There’s no question; it has been an unprecedented and unpredictable year. From navigating life in a pandemic and a sudden shift to remote work, to what seems like a never-ending barrage of horrible global events, it’s been a lot. People everywhere are languishing, feeling burnt out, self-reflecting on the meaning of life and how to feel purposeful in their work. On top of this, we have more than doubled our team’s size since we last saw each other in the office. It seems like a more important time than ever to keep a finger on the employee pulse. So why, in a time of such change, would we abandon our annual engagement survey?
Our Focus on Culture Renovation
Culture has always been vital to BenchSci; it’s something we take seriously and strive to be intentional about (see our blog post about how we value and believe in “success beyond success”).

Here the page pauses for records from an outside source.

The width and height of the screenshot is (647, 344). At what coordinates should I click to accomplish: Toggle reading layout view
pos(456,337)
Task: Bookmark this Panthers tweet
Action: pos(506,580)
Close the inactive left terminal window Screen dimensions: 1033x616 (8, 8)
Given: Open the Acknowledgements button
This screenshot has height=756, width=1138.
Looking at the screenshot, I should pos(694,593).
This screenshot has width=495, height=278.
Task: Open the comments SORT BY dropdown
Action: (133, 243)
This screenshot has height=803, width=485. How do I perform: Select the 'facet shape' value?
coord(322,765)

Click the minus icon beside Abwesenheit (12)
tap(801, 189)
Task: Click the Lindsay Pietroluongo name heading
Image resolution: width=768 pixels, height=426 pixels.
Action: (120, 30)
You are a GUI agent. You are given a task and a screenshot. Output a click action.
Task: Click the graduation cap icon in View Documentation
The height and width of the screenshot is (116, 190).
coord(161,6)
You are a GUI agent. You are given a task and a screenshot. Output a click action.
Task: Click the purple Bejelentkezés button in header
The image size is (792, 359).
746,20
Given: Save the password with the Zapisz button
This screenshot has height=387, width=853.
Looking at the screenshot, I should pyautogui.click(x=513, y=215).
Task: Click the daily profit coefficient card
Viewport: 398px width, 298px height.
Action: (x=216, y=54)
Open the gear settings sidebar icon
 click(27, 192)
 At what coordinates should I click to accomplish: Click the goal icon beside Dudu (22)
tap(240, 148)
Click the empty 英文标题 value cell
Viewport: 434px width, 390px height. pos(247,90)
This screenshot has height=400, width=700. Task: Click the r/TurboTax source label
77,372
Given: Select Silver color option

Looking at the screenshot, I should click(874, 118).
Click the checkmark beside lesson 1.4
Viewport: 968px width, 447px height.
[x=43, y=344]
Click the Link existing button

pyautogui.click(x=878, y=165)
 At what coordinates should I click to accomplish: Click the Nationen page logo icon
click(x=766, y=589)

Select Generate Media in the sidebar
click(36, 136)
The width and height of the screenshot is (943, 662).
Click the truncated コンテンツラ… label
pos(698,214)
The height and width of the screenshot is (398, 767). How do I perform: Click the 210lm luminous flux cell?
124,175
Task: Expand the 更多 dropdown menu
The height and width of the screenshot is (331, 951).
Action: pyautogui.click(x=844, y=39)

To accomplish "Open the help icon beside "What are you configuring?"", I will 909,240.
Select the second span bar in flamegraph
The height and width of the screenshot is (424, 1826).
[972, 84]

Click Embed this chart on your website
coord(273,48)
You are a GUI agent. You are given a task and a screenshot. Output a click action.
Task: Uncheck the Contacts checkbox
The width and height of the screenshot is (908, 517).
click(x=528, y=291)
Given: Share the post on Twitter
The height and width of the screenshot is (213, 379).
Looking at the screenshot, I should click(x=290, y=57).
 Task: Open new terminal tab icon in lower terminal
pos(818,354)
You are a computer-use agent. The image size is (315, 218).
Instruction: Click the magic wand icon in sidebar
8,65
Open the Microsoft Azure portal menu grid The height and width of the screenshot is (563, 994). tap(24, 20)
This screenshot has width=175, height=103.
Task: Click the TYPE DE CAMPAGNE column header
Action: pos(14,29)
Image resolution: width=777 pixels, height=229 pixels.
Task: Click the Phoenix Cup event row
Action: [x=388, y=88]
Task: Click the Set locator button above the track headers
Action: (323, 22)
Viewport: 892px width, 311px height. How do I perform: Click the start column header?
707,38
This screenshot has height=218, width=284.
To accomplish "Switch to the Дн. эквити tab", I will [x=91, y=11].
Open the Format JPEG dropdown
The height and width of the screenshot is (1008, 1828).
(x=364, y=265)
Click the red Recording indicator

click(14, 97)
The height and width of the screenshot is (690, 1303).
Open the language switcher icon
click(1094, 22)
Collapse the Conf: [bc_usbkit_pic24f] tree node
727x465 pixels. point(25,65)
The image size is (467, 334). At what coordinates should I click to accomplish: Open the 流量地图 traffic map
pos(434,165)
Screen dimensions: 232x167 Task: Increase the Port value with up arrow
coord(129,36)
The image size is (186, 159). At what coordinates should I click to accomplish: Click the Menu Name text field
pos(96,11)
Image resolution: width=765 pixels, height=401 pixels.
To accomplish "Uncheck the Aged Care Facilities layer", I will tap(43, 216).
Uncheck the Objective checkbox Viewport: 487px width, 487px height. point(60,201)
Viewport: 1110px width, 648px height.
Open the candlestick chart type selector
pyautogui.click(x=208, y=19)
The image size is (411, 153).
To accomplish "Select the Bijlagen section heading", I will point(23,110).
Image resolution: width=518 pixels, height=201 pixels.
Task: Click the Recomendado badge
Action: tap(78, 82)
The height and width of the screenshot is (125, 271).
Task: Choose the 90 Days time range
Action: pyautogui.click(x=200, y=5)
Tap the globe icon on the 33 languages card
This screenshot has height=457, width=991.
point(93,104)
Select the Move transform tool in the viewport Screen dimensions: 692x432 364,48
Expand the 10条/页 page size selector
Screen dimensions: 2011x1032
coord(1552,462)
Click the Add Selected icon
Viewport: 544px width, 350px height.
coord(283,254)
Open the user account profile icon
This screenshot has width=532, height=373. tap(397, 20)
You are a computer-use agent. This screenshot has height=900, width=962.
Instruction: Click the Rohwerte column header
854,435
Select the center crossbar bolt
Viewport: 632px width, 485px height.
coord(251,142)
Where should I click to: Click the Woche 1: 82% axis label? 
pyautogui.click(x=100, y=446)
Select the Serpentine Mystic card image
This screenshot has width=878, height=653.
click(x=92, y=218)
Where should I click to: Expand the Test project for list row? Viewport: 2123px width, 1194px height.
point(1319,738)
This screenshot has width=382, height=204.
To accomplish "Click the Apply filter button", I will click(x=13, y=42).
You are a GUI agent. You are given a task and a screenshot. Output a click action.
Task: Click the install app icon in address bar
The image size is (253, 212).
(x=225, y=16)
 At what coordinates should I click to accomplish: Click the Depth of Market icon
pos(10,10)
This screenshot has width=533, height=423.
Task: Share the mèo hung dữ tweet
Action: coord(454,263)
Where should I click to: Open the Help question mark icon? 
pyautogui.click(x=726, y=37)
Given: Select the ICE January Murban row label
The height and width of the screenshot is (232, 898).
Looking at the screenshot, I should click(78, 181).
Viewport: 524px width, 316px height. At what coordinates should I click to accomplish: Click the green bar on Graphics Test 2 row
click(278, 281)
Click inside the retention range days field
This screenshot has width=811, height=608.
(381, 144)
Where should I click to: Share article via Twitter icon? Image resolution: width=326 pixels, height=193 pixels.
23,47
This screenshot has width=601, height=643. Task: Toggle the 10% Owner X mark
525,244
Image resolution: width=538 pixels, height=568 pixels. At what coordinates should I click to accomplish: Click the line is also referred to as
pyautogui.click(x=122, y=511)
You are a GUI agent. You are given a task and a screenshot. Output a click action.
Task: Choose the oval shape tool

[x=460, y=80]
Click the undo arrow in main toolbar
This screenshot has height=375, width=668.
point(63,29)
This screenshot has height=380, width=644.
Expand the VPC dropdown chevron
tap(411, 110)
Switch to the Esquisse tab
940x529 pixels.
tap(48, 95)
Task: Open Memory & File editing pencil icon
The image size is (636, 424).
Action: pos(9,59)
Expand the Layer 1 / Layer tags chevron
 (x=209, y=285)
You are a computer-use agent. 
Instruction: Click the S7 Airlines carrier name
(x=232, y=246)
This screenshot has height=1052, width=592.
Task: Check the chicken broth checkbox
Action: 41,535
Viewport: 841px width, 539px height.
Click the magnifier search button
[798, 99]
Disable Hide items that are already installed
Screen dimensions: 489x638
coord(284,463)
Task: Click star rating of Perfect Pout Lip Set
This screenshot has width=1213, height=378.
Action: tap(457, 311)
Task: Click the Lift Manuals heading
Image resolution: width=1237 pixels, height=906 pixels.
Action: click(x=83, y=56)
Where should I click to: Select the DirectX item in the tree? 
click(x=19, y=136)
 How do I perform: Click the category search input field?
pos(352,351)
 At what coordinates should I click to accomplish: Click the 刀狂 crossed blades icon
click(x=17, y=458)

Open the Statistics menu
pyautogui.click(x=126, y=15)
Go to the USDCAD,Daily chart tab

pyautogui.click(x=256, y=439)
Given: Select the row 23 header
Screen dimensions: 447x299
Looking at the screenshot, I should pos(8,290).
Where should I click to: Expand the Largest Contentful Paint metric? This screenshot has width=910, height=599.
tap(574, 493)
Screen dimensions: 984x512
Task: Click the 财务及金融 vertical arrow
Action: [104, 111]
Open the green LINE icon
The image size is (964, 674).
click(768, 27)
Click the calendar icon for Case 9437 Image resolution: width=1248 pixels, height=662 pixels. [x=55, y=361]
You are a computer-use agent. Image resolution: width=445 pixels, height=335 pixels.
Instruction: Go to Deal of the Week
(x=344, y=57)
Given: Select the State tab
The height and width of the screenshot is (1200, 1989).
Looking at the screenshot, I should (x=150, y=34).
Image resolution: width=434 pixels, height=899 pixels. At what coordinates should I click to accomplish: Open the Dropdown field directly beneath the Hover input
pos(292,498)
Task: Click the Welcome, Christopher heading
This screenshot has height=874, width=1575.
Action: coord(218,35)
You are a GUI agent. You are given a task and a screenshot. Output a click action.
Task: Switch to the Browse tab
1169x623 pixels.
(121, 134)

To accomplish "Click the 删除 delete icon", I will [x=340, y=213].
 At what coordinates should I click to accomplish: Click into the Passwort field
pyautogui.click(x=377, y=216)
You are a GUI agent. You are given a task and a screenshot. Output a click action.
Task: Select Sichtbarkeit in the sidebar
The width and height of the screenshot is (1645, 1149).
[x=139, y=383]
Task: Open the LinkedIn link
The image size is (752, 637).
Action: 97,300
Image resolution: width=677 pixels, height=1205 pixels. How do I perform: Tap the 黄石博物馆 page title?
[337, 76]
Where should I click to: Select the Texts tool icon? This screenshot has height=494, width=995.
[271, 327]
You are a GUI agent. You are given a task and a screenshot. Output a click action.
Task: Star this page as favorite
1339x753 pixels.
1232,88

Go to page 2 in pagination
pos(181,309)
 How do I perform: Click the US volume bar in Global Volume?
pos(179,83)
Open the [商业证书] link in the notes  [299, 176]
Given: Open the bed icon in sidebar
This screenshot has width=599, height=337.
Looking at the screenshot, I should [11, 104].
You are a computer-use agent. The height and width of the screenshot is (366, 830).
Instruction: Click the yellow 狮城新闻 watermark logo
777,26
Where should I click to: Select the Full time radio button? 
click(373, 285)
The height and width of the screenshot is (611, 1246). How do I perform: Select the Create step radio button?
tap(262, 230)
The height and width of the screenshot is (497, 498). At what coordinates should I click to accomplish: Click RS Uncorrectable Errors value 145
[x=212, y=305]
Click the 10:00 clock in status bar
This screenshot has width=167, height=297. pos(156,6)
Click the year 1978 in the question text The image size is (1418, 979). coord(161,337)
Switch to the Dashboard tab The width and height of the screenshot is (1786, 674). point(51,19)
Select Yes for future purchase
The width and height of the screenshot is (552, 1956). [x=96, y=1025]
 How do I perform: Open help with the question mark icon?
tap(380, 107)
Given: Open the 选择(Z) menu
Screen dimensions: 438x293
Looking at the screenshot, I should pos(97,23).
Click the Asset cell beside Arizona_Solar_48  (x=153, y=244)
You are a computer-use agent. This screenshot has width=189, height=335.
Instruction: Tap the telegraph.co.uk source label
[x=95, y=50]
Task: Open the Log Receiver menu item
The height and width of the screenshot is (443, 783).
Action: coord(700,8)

When the pandemic hit, after we got our bearings and adapted our business from an operational perspective, we realized that we had a responsibility to re-focus on our culture. Not because anything was explicitly wrong, but because we knew that the world—and how we worked within it—was changing, and that would impact our culture.
So when we heard of the book Culture Renovation: 18 Leadership Actions to Build an Unshakeable Company, we were immediately intrigued.
In the book, Kevin Oakes argues that organizations need to move away from thinking about “transforming” their culture and instead think about “renovating” it. As Brené Brown captures in the foreword, “It's all about keeping what works, changing what needs to be changed, and ensuring proper care and maintenance—much like refurbishing and living in a beautiful historic home and improving its overall value.”
A Listening Tour Focused on Learning
We started by developing a listening process that was focused on seeking to understand the current state of BenchSci’s culture and how we might refresh it to better meet the needs of our team members. We wanted to make sure that we were bringing team members along the process with us so that they not only felt included but also had the opportunity to provide feedback and refine our understanding. We also knew, as a company of fewer than 150 people and in hypergrowth expansion, we would need the process to be scalable.
Our process developed into an aggregate ecosystem of listening that included:
- A company-wide employee survey with open-ended, generative questions
- Small group discussions with <50 team members who represented different teams and demographics (for example, ICs who started before we went remote, ICs who joined remotely, managers, parents/caregivers, women)
- A Google form where people can submit feedback or ideas about our culture
- A series of findings reports, videos, and workshop-like collaborative sessions with team members to share what we were hearing, refine our understanding and collect additional feedback in an ongoing manner rather than at just one point in time
- Over 60% of the company reaching out to have informal conversations about what was on their minds
With all of this data in hand, we looked across everything we heard and identified common themes. From those themes, we created opportunity areas for us to focus on and address.
The result was a deeper understanding of team sentiment around what we’re currently doing well at BenchSci and what we could be doing better. It provided a deeper level of context and direction. For example, we confirmed that two of the main reasons our team members love working at BenchSci have to do with (1) our mission, and (2) the people who work here. People are driven and motivated by what they do and the people they do it with.
We also identified some areas where we could be doing better, such as the fact that, especially with the pandemic and our move to remote work, many team members are missing connecting with their colleagues in more personal and informal ways. Additionally, we found there was an increasing feeling of administrative and email overload, which detracts from the mission-oriented work that inspires and energizes us.
These insights led us to ask:
- How might we build better connections, relationships, and trust in a remote work environment? And,
- How might we better streamline systems and processes so they enhance our work rather than detract from it?
From there we were able to focus our attention on developing strategies and initiatives to address the above questions, using them to inform and inspire our quarterly OKRs.
Continuous Maintenance and Growth
Because of what we learned through this listening approach, we decided to abandon the annual engagement survey. The main value of the engagement survey was the resulting KPIs, which provided us with a baseline understanding of our culture and could be tracked year over year. But the survey and KPIs weren’t dynamic and responsive enough to our changing world—so we decided to take what we learned from the engagement survey and drill down deeper to contextualize our understanding and develop more comprehensive action items.
By creating and following a holistic listening strategy and engaging team members at multiple points throughout the process, we learned a lot more about how our team members are doing and where we should focus our attention. We intend to conduct our listening tour on a continuous basis—supporting proper care and maintenance of our culture—as we continue to grow and navigate the constantly changing world.